The Underworld Awaits: Book 11
The single hardest part of the Odyssey to translate to film is Book 11, the Nekuia, where Odysseus travels to the land of the Cimmerians to consult the dead. Guided by the sorceress Circe, he doesn't physically descend into Hades but performs a ritual
to summon the shades of the departed. He digs a trench, pours libations, and sacrifices sheep, whose blood allows the ghosts to speak. While a journey to the underworld is a staple of heroic myth, from Orpheus to Hercules, the Nekuia is uniquely difficult because its power is not in action or spectacle, but in its quiet, mournful, and deeply un-cinematic conversations. It is the spiritual and philosophical heart of the epic, and its challenges reveal the vast gulf that can exist between literary and visual storytelling.
The Problem of a Ghostly Q&A
Modern film thrives on subtext and momentum. The Nekuia, by contrast, is a sequence of static, somber interviews. Odysseus speaks with his fallen crewmate Elpenor, the blind prophet Tiresias, his own mother Anticlea, and a parade of heroes from the Trojan War like Agamemnon and Achilles. Each conversation is an info-dump. Tiresias delivers a prophecy that outlines the rest of the journey. Agamemnon warns of betrayal at home. Achilles delivers his famous, haunting line that he’d rather be a poor farmer among the living than a king among the dead. These are profound, character-defining moments, but they are delivered as direct, soul-baring testimony. In a film, this risks becoming a long, visually dull succession of talking heads, draining the narrative of the very tension it’s trying to build. The sequence is pivotal for Odysseus's character, but it brings the external plot to a complete halt.
A Journey Without a Destination
Unlike cinematic underworlds seen in films from Disney's "Hercules" to "What Dreams May Come," Odysseus’s Nekuia isn't a physical quest through a terrifying landscape. He stands at the edge of a pit in a land of perpetual mist. The horror is psychological and existential, not visual. The shades are described as witless, gibbering things until they drink the dark blood, a detail that’s hard to portray with dignity. Odysseus tries to embrace the shade of his mother three times, only for her to dissolve like a shadow or a dream in his arms. How do you film that without it looking clumsy or melodramatic? The power of the scene on the page comes from the internal, emotional devastation, but film is an external medium. It demands a visual world, and the Nekuia offers only fog, a trench, and a parade of sorrowful ghosts.

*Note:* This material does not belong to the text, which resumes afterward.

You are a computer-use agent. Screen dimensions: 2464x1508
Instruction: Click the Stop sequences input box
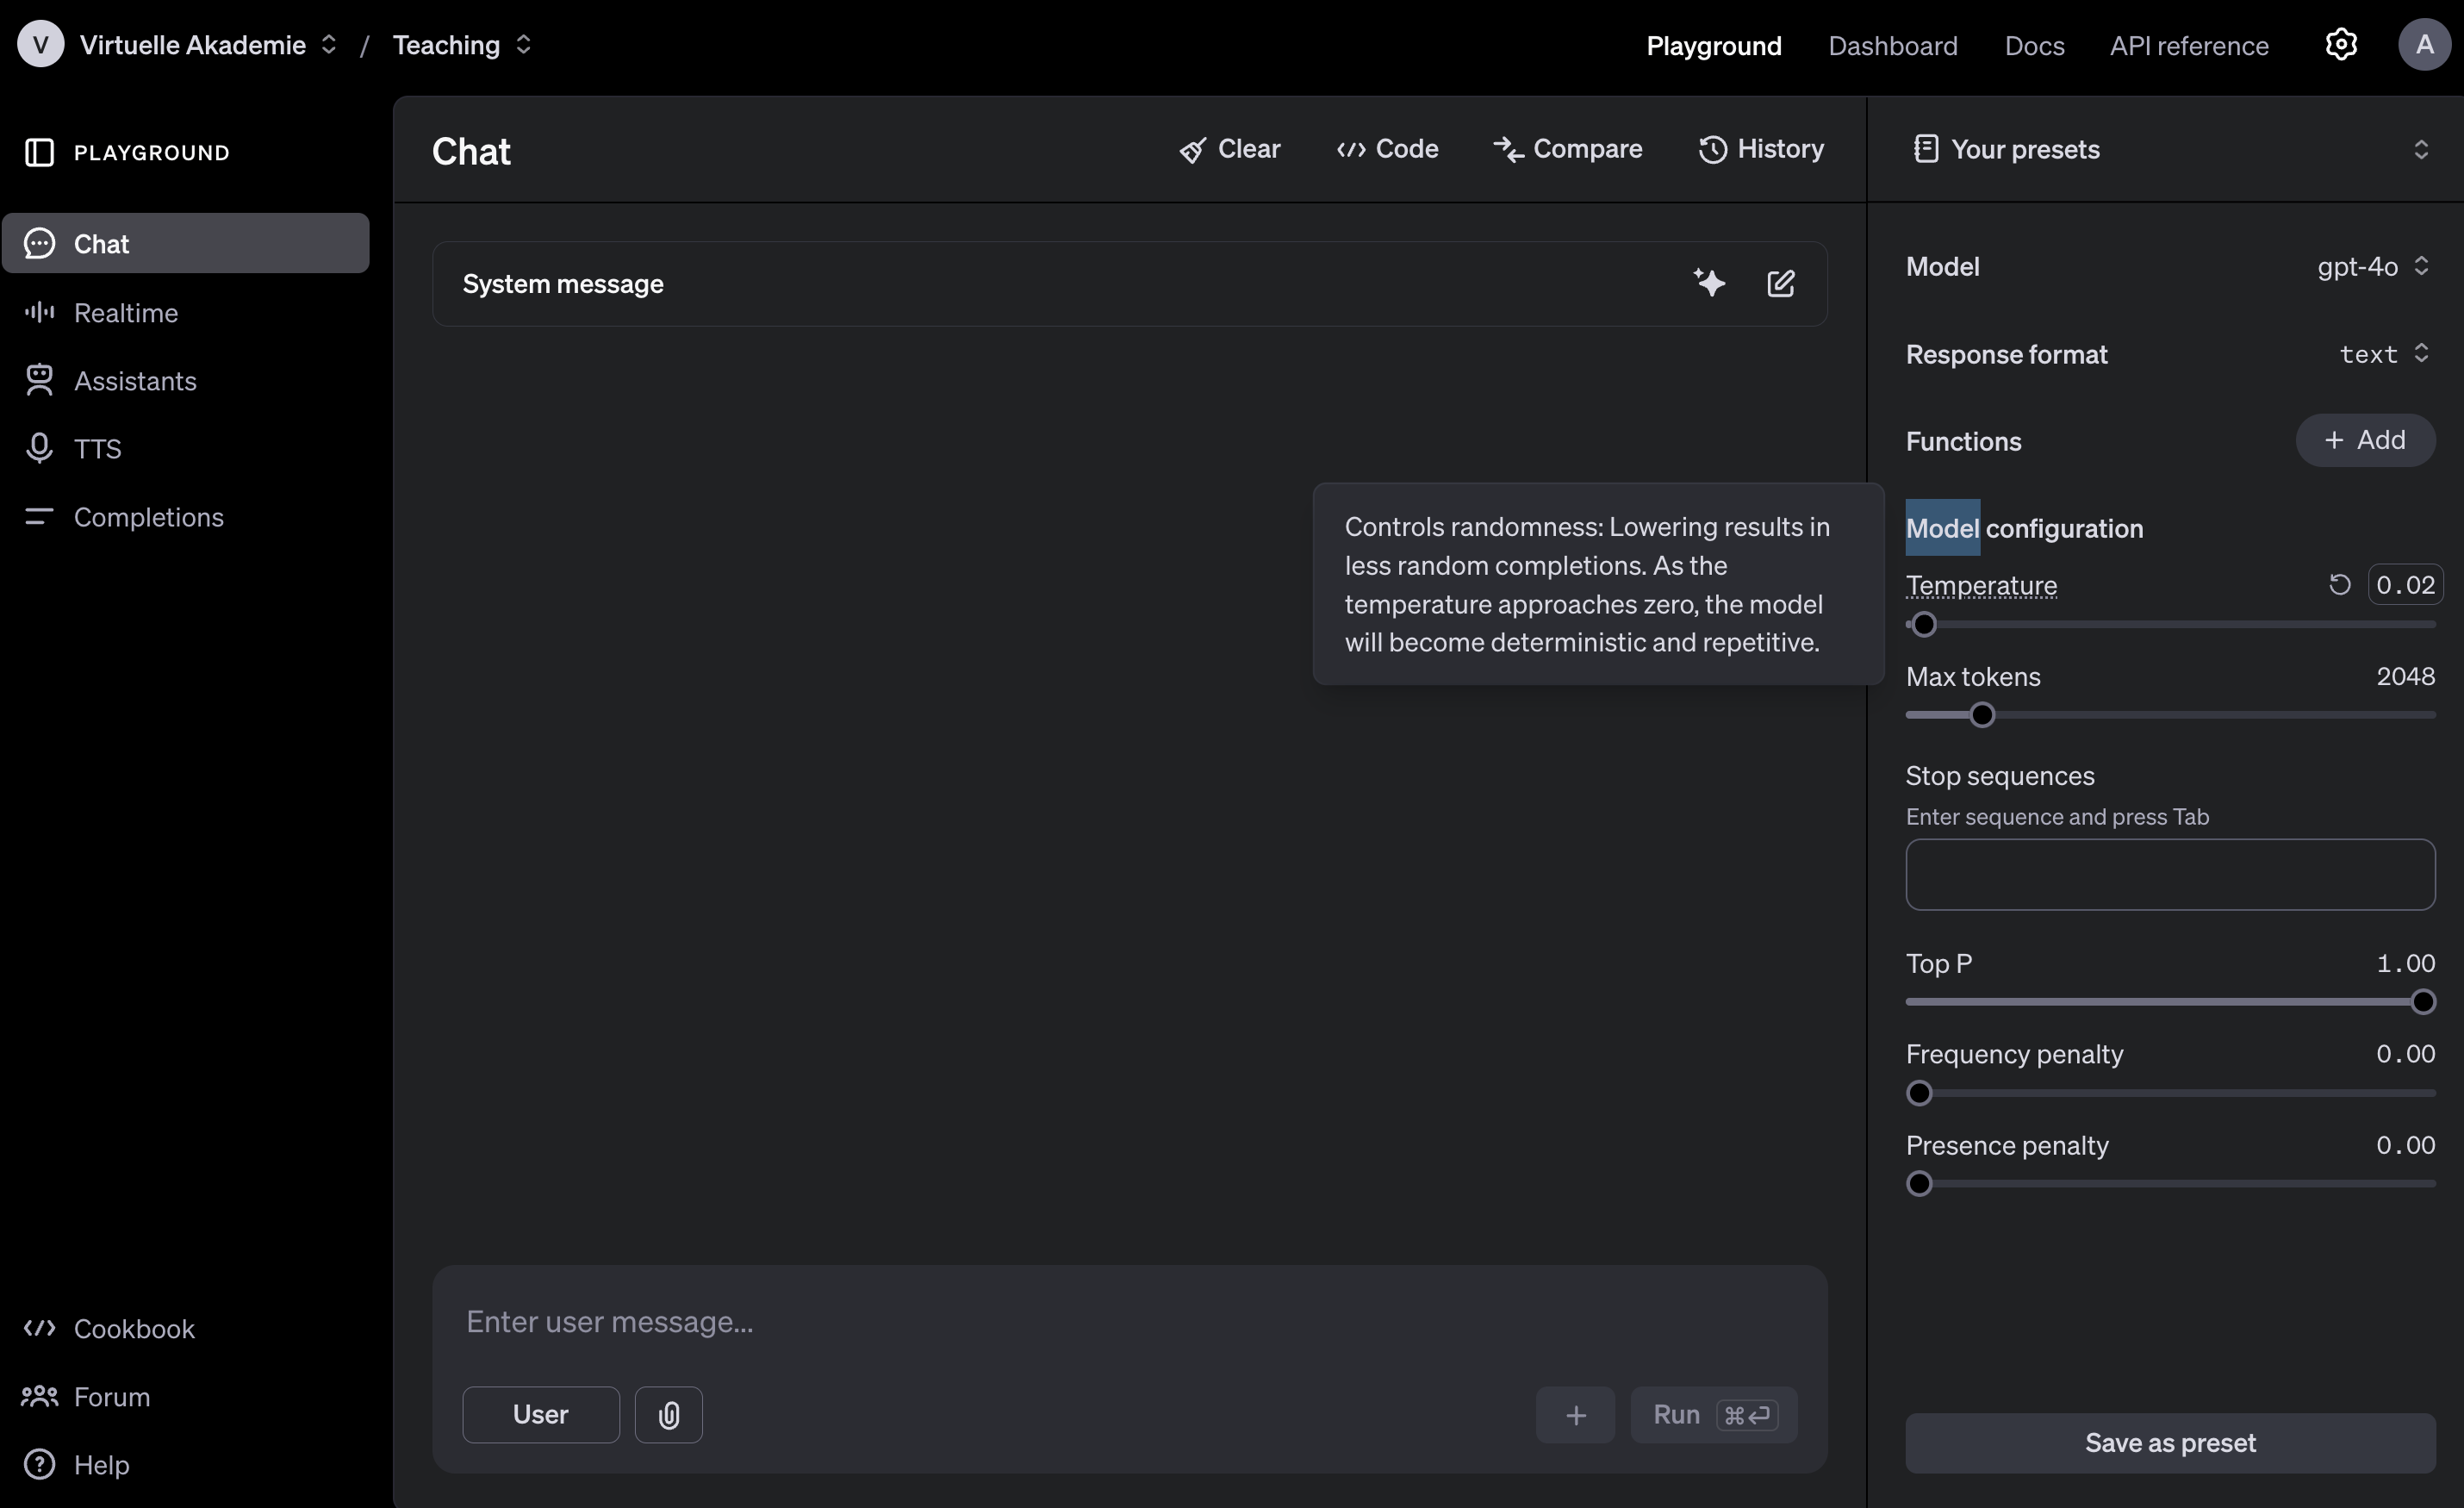(x=2169, y=874)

Spectacle Versus Substance
Filmmakers are often tempted to solve these problems by inventing spectacle. The 1997 miniseries, for instance, turned the Nekuia into a more traditional descent into a fiery, cavernous hell. While visually more engaging, this misses the point. The horror of Homer's vision is its quiet emptiness and the profound sadness of the shades. The Nekuia is not an action set piece; it is a meditation on memory, grief, and the brutal finality of death. It’s a chapter about listening, not fighting. To make it a visual spectacle is to betray its core theme. To keep it faithful to the text is to risk creating a scene that feels static and dramatically inert on screen. This fundamental conflict is why the Nekuia remains the epic’s unconquerable peak for any filmmaker brave enough to attempt it.